> _Extract_:
----------

That goes for pretty much all the other examples you might be able to think of where `foldl` would work but `foldl'` would not: the examples are either artificial or are clearer written in other ways.

People sometimes point out that `sum` is defined using `foldl` and not `foldl'` and claim that this is something to do with Haskell’s designers wanting to allow `Num` instances where `(+)` might be lazy. This is pretty much nonsense. If that were the case then `sum` would have been defined using `foldr` rather than `foldl` to properly take advantage of short-cutting behaviour. A much simpler explanation is that `foldl'` was not available in early versions of Haskell when `sum` was defined.

In nearly 15 years as a Haskell programmer I think I’ve specifically needed `foldl` rather than `foldl'` about three times. I say “about” because I can only actually remember one. That one case was in a slightly cunning bit of code for doing cache updates in a web server. It would almost certainly have been clearer as a local recursion but I was amused to find a real use case for `foldl` and couldn’t help myself from using it just for fun. Of course it needed a comment to say that I was using it on purpose rather than by mistake!

## So why do we have `foldl` and `foldl'`?

If `foldl` is almost always a mistake (or merely benign) then why do we have it in the first place?

I don’t know for sure, but here’s my guess…

When Haskell 1.0 was published on this day 24 years ago there was no `seq` function at all, so there was no choice but to define `foldl` in the “classic” way.

Eventually, six years later after much discussion, we got the `seq` function in Haskell 1.3. Though actually in Haskell 1.3 `seq` was part of an `Eval` class, so you couldn’t use it just anywhere, such as in `foldl`. In Haskell 1.3 you would have had to define `foldl'` with the type:

``foldl' :: Eval b => (b -> a -> b) -> b -> [a] -> b``

Haskell 1.4 and Haskell 98 got rid of the `Eval` class constraint for `seq` but `foldl` was not changed. Hugs and GHC and other implementations added the non-standard `foldl'`.

----------

> _Given information_:
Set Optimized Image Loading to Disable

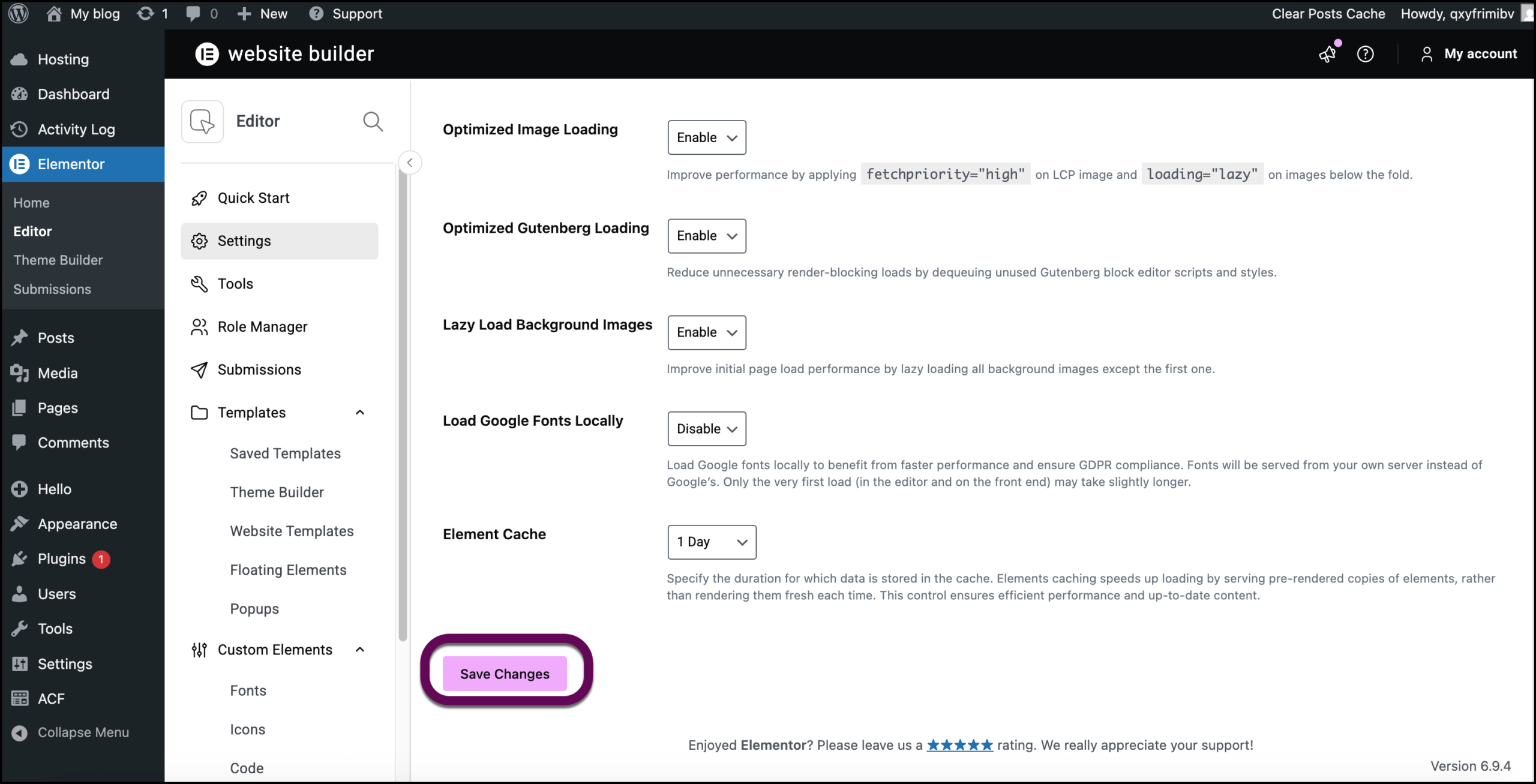coord(706,137)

----------

> _Stated exercise 1_: According to the excerpt on foldl and foldl', why is the claim about how `sum` is defined in Haskell nonsense? Answer in one to three sentences.
> _Stated exercise 2_: In the excerpt on foldl and foldl', which version of Haskell first added the `seq` function?
> _Stated exercise 3_: From the excerpt on foldl and foldl', extract the passage between "In nearly 15" and "the first place?", inclusive.

> _Correct response 1_: If the designers had wanted to allow `Num` instances with a lazy `(+)`, they would have defined `sum` with `foldr` instead of `foldl` to make proper use of short-cutting behavior. The simpler explanation is that `foldl'` did not exist in early versions of Haskell, when `sum` was defined.

> _Correct response 2_: Haskell 1.3.

> _Correct response 3_:
In nearly 15 years as a Haskell programmer I think I’ve specifically needed `foldl` rather than `foldl'` about three times. I say “about” because I can only actually remember one. That one case was in a slightly cunning bit of code for doing cache updates in a web server. It would almost certainly have been clearer as a local recursion but I was amused to find a real use case for `foldl` and couldn’t help myself from using it just for fun. Of course it needed a comment to say that I was using it on purpose rather than by mistake!

## So why do we have `foldl` and `foldl'`?

If `foldl` is almost always a mistake (or merely benign) then why do we have it in the first place?